Grabois presidente. Como se sabe, este hombre abnegado por las
cuestiones sociales, hijo de un respetable conmilitón del Bergoglio joven en la
formación Guardia de Hierro, quien junto con Julio Bárbaro alguna vez
atendió la portería del domicilio de Perón en Madrid, se ha convertido en un correveidile
entre Roma y Buenos Aires, de frecuente asistencia al Vaticano, al revés de
otros que se consagran al viaje una o dos veces al año, tan querido por el Papa
que le confesó a un visitante ilustre de conveniente anonimato: “Que bueno sería que este
muchacho fuera presidente”.
No solo Grabois dio el
presente en la ceremonia, también un amigo más recóndito que le cebaba mate
(Aldo Carreras) o algún postulante a gobernador bonaerense como Julián
Domínguez, por quien Bergoglio le pidió un trabajo a Ruckauf cuando estaba
a cargo de la obra pública en la provincia y por el que observa cierta
incomodidad debido a que modificó una fotografía conjunta en la que parecen
haber sido retratados dentro de los aposentos y no afuera.

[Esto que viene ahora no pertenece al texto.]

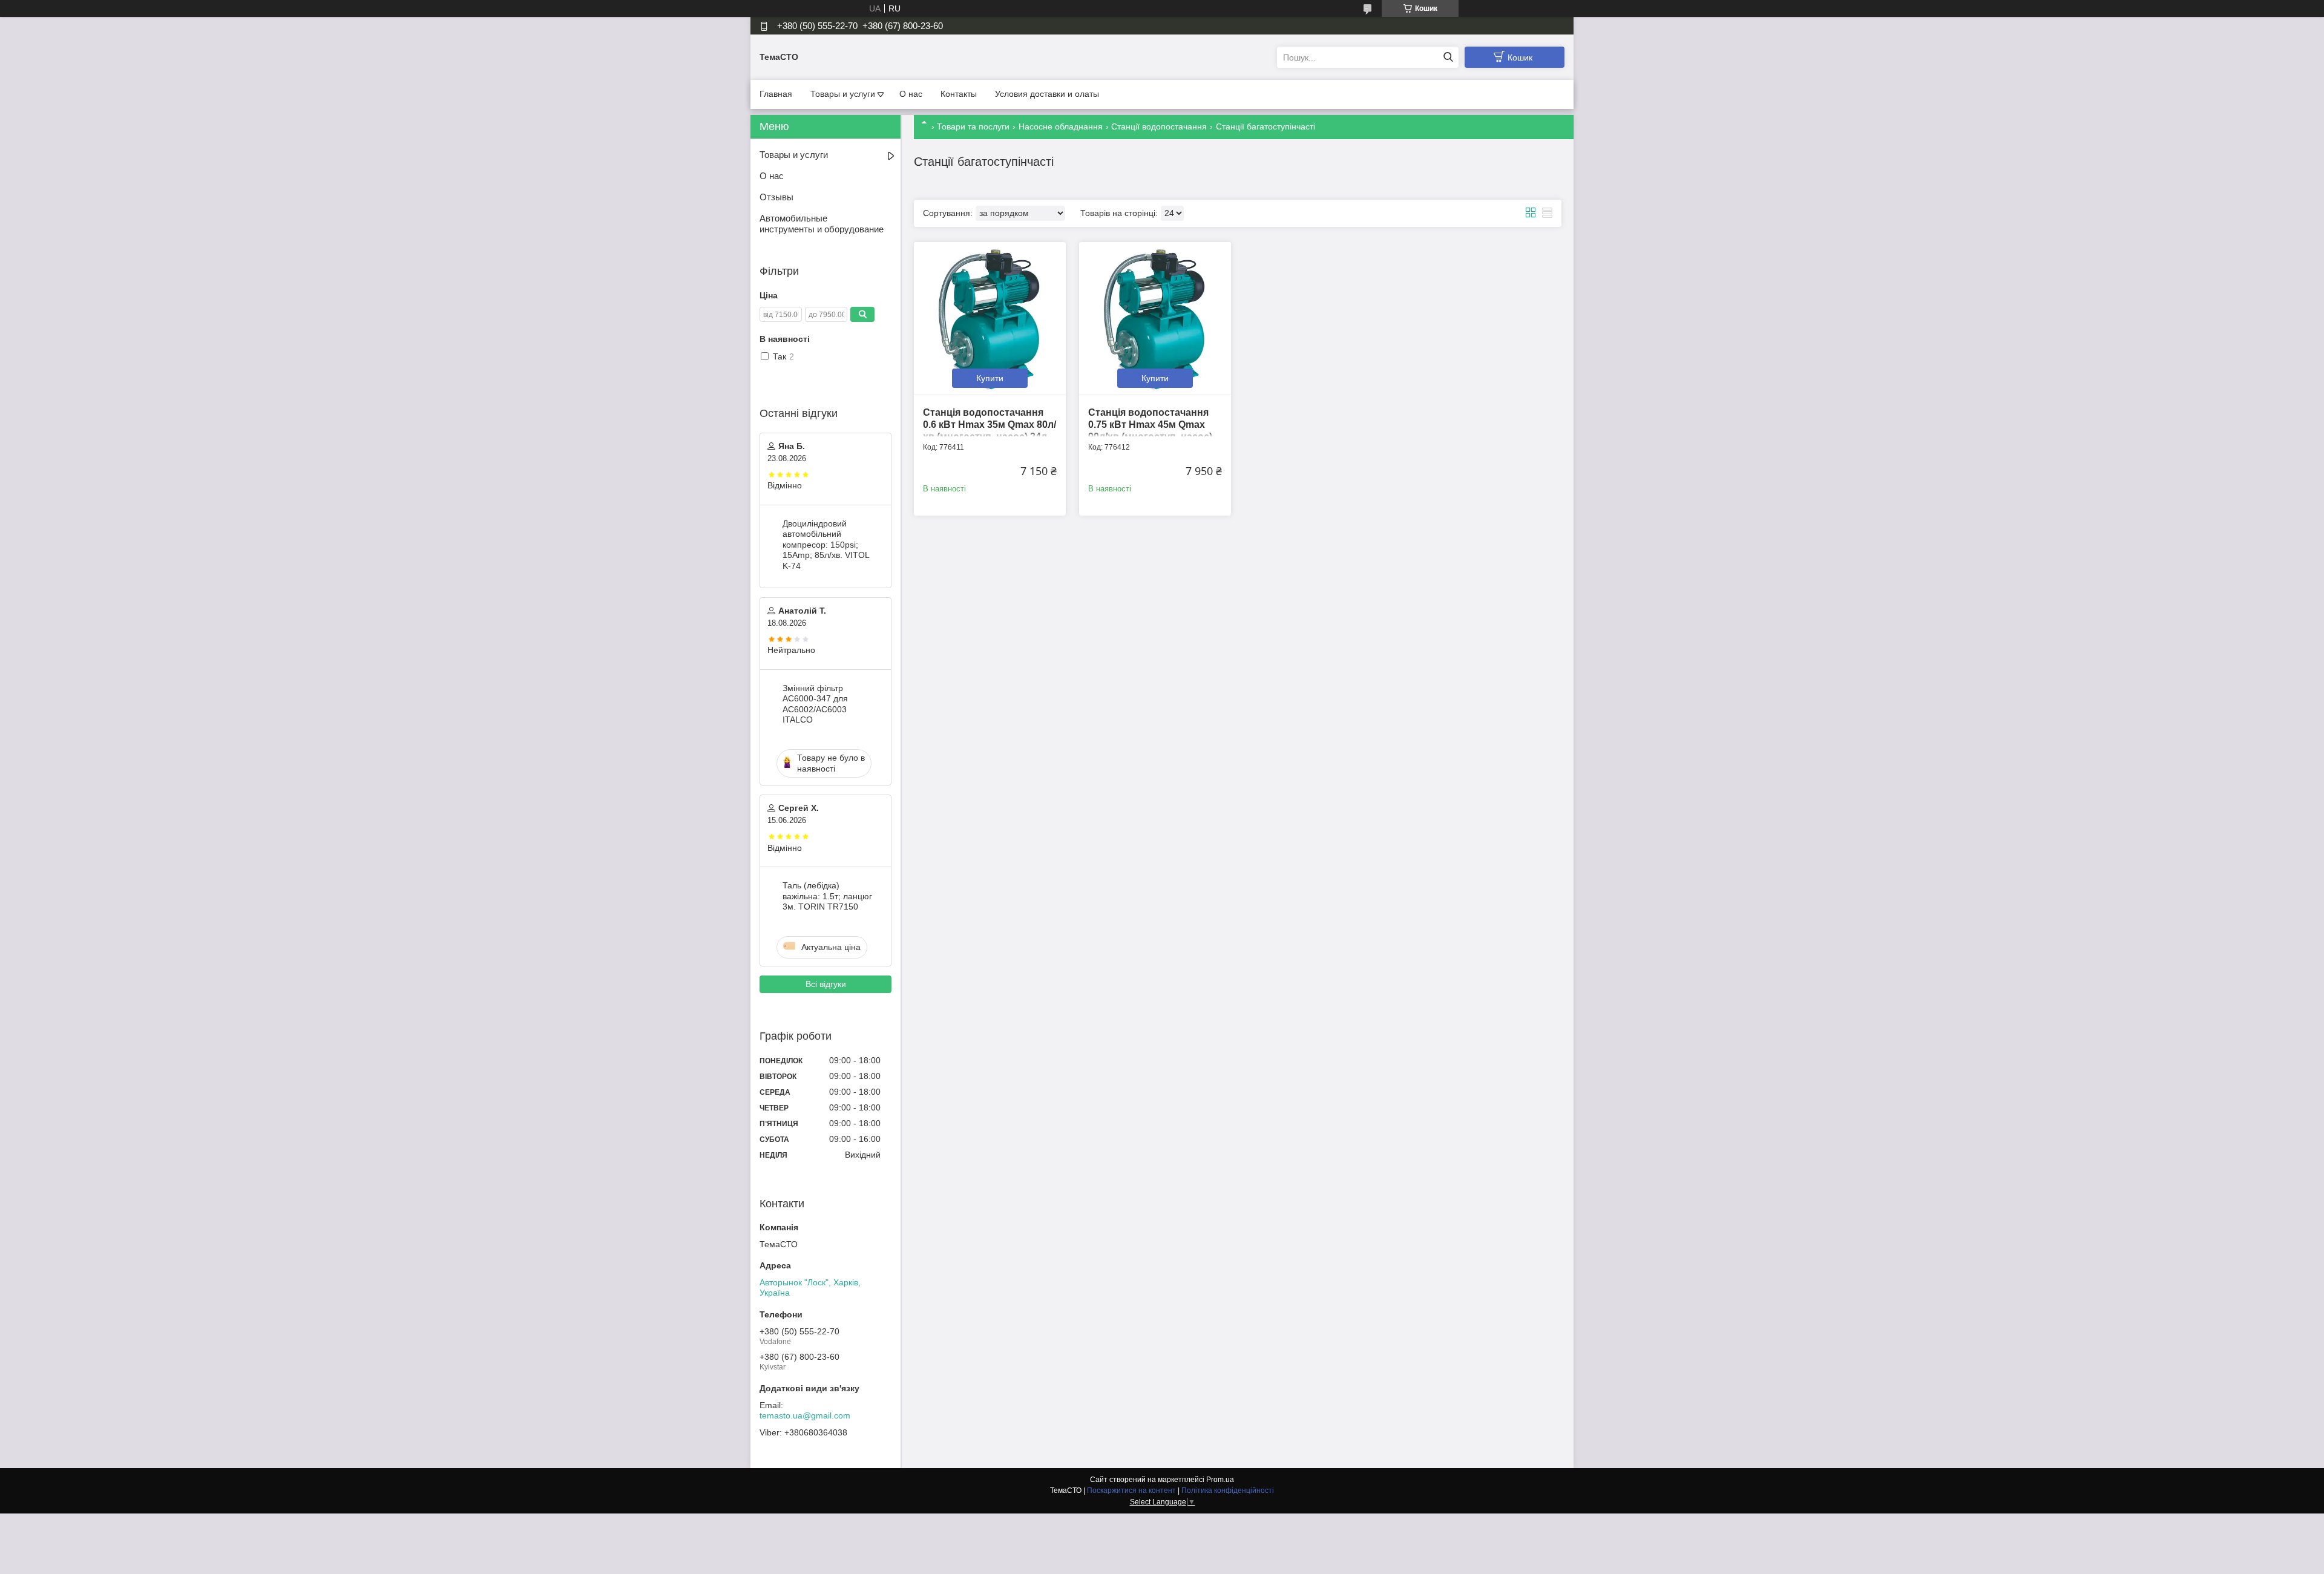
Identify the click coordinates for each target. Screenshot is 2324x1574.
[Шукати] (1448, 57)
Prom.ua (1220, 1479)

La lista de
asistentes consentidos es nutrida, variada, si hasta figura Daniel Scioli,
quien fue advertido en su momento de que no debía llevar a Aníbal Fernández
como candidato, mensaje que el ex vicepresidente nunca le pudo transmitir a Cristina
porque, aun ungido como su delfín, la dama no lo recibía ni le atendía el
teléfono.
Cándida entonces la explicación de Radrizzani, perteneciente a un cuerpo
más unido por la fidelidad que por el cociente intelectual, ya que un prelado
con los rasgos de firmeza que caracterizaron a Bergoglio en la Iglesia, líder
en la Compañía de Jesús, que se hizo llamar el ejército del papa con las obvias
derivaciones autoritarias de ese significado, difícilmente haya sido apartado
de la novedad promovida en Luján.
Ni siquiera por la explicación de Grabois, casi insolente, afirmando que
los argentinos creen que Francisco solo se ocupa de ellos, y que atiende
cuestiones más importantes. Cuando él, justamente, es una muestra de esa
inquietud personal. Tan inclinado parece el Vaticano a un sector político
opositor que alimenta suspicacias: es el mismo que se fascinaba con
ensuciarlo a Bergoglio por connubios pasados con el gobierno militar y que,
ahora, progresivamente, se ha olvidado de esa imputación deshonrosa. Debe de
ser por el bien común, como diría el Episcopado.